Empresas estão implantando casos de uso da API em assistentes dentro de apps, ferramentas de programação e desenvolvimento e suporte ao cliente. Esses são lugares em que a IA pode se tornar parte de produtos, serviços e sistemas internos.
O uso de IA é mais amplo em escrita e comunicação, mas o uso específico por função está crescendo. As equipes de TI e Segurança se concentram fortemente em orientações práticas e procedimentais, as equipes de Desenvolvimento de software e Ciência de dados mostram uso elevado de programação, e as equipes de Finanças estão usando IA para análise e cálculo. O padrão sugere que a IA está indo além da produtividade geral e entrando em trabalhos mais ligados às responsabilidades centrais de cada função.
Não existe um único ranking de adoção de IA. Alguns setores lideram em adoção ampla do ChatGPT, outros em uso do Codex, intensidade de uso da API ou intensidade de mensagens. Isso significa que as organizações têm vários pontos de entrada: escalar o acesso, aprofundar o uso, adotar ferramentas com agentes ou incorporar IA diretamente a produtos e sistemas.
A Travelers Insurance mostra como isso funciona na prática. Seu AI Claim Assistant, criado com a OpenAI, orienta clientes na primeira notificação de sinistro, responde perguntas sobre apólices, reúne as informações necessárias para iniciar uma solicitação e cria sinistros diretamente dentro dos sistemas da Travelers. A Travelers espera que o assistente processe aproximadamente 100.000 chamadas de primeira notificação de sinistro no primeiro ano.
A diferença entre empresas de fronteira e empresas típicas não deve ser vista como uma divisão fixa. Muitas organizações ainda estão no início do processo de passar de acesso amplo para um uso de IA mais profundo e integrado. O valor do grupo de fronteira está em mostrar quais práticas parecem ajudar empresas a ganhar impulso ao longo do tempo.
Um dos sinais mais claros é educação e aprendizado, onde a vantagem das empresas de fronteira no nível das tarefas é maior. Isso sugere que empresas líderes usam IA não apenas para concluir trabalhos, mas para ajudar funcionários a desenvolver as habilidades, os hábitos e a confiança necessários para usar IA bem.

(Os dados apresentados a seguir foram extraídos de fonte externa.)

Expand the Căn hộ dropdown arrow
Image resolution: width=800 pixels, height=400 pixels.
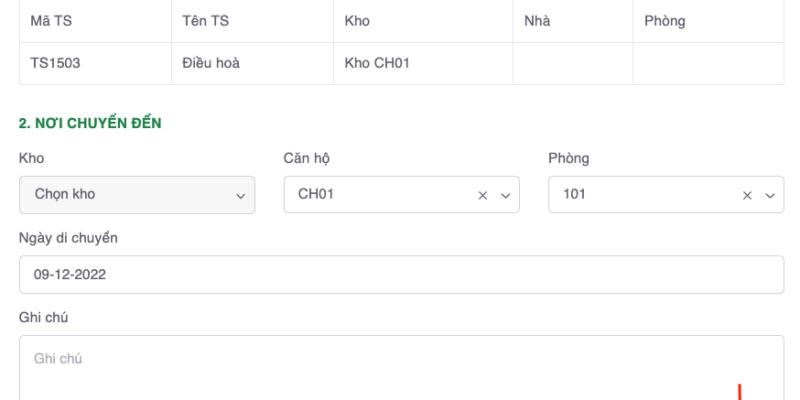505,196
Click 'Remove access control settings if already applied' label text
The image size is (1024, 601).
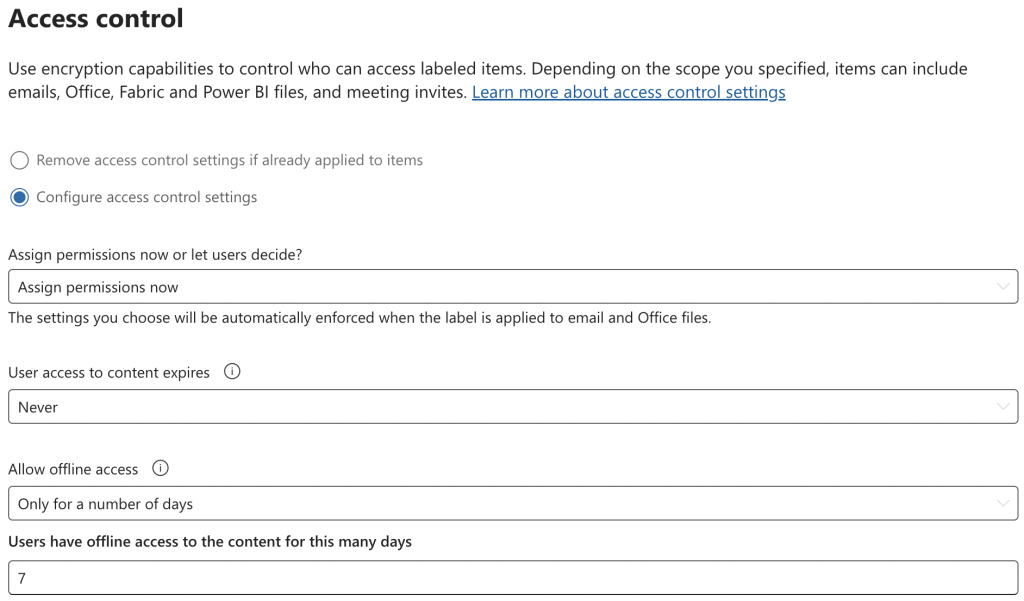click(x=229, y=161)
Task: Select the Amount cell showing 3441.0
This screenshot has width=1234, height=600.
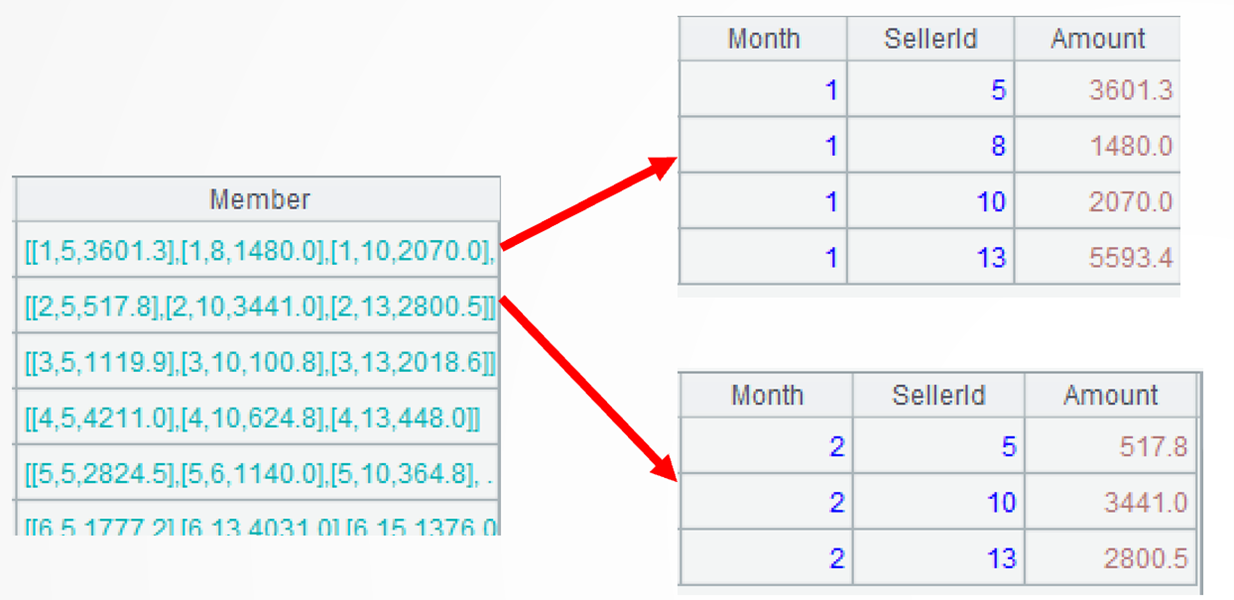Action: 1111,502
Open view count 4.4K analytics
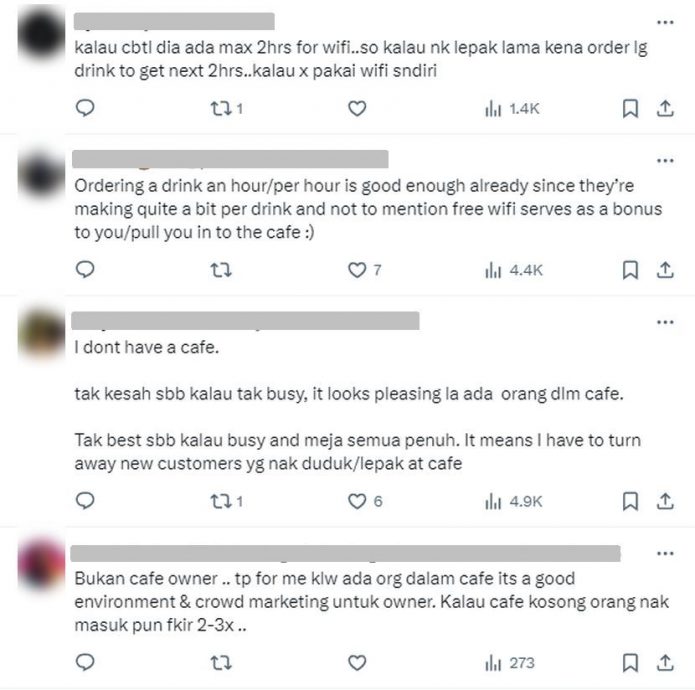This screenshot has width=695, height=690. [514, 270]
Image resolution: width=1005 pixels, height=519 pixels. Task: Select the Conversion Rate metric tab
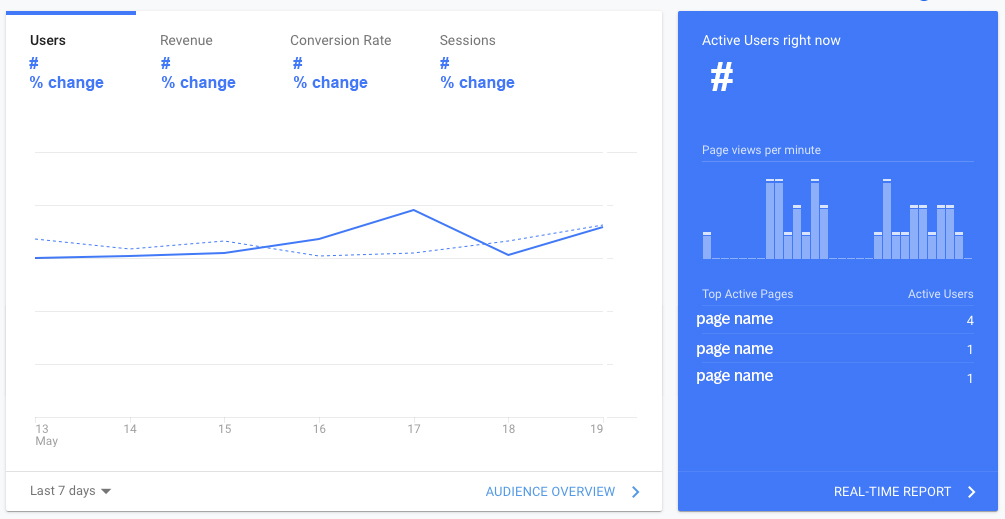click(x=340, y=41)
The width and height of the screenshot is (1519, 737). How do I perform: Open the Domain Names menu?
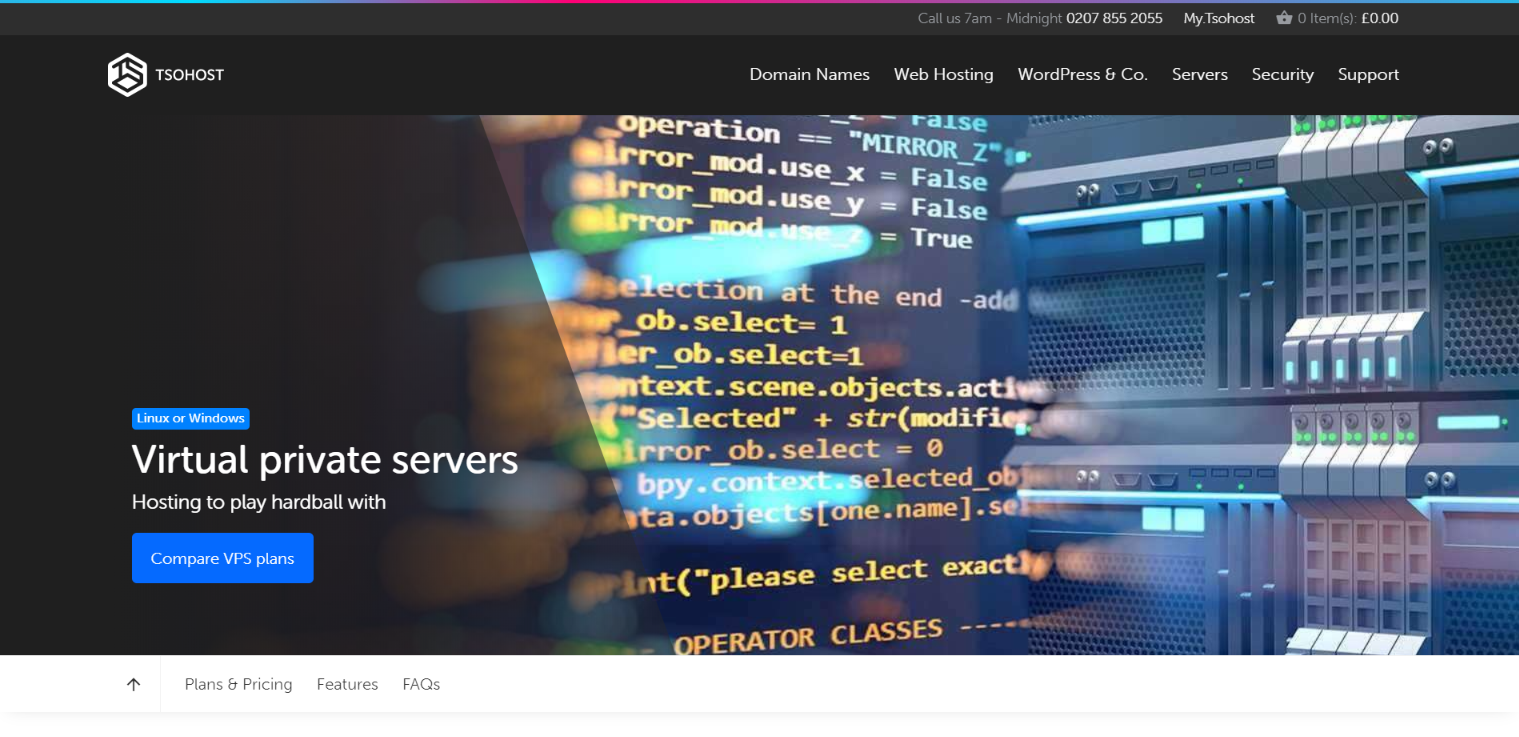809,75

As organizações podem avançar rumo ao grupo de fronteira medindo a profundidade de uso, criando uma governança que viabilize o uso em produção, tratando a capacitação como infraestrutura essencial, identificando equipes de fronteira e escalando seu impacto, e indo além do chat em direção ao trabalho delegado a agentes.
A IA empresarial está evoluindo rapidamente, e lideranças precisam de dados claros para entender o que ajuda a transformar a adoção de IA em valor de negócio.
O B2B Signals acompanha os comportamentos e padrões de empresas líderes, oferecendo às organizações uma visão mais clara de como as principais empresas estão transformando inteligência em valor de negócio.
Esta primeira publicação se concentra em profundidade de uso, fluxos de trabalho com agentes e padrões emergentes entre setores e funções. Atualizações futuras vão acompanhar o progresso nessas medidas e adaptar os sinais à medida que a IA empresarial evoluir.